They may be far from East Asia, but Central America and the Caribbean have become important battlegrounds as Taiwan tries to stave off further international isolation. The regions occupy a disproportionately large place in Taiwan’s foreign relations, home to 13 of its 32 technical missions, and 10 of its 18 embassies—more than Asia and Africa combined. Yet in the past year, China has pulled away two of Taiwan’s oldest allies there, Panama and most recently the Dominican Republic, which severed its diplomatic ties to Taiwan this spring, enticed by some $3 billion in Chinese incentives, according to Taipei.
Panama’s decision last year to cut ties with Taiwan was motivated by access to Beijing’s huge global infrastructure program, the Belt and Road Initiative, which is designed to promote economic development and regional connectivity on China’s terms. At the time, Panamanian President Juan Carlos Varela called his country’s decision “a model for other countries [in the region] to follow.” The clarion call of Beijing is now tempting more of Taiwan’s friends in the Caribbean, among them Haiti, to which China pledged $5 billion for infrastructure development last year.

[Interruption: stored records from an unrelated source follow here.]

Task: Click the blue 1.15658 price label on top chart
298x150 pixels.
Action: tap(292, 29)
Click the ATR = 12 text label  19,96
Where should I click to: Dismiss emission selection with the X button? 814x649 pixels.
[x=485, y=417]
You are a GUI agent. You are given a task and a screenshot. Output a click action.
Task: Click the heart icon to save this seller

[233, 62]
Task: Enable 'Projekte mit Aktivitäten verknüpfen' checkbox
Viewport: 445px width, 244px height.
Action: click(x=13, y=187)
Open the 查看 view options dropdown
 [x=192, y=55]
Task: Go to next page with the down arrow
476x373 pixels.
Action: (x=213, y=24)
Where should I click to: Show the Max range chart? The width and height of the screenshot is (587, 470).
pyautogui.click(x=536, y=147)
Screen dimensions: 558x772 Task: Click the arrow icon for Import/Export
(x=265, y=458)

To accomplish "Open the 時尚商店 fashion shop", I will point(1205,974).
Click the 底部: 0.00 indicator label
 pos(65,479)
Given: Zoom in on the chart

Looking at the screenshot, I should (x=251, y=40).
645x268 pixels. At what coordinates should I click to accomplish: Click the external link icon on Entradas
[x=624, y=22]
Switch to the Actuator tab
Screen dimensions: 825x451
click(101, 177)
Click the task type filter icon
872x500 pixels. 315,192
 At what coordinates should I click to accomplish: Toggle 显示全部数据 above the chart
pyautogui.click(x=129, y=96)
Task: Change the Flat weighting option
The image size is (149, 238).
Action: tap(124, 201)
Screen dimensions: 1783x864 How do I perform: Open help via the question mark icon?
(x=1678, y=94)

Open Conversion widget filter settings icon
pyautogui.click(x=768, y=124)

Though they may be small, developing island nations like Haiti, St. Lucia and St. Kitts and Nevis are in fact key to the viability of Taiwan’s foreign relations. The gears of Taiwan’s robust economy have less to do with formal diplomatic recognition and more with having its financial interests represented through trade offices abroad and relying on trading partners who adhere to the “One China” policy. But its dwindling diplomatic partners still provide a different currency: a voice willing to speak in favor of Taiwan’s participation in international organizations like the World Health Organization and the United Nations, as a counterweight of sorts to China.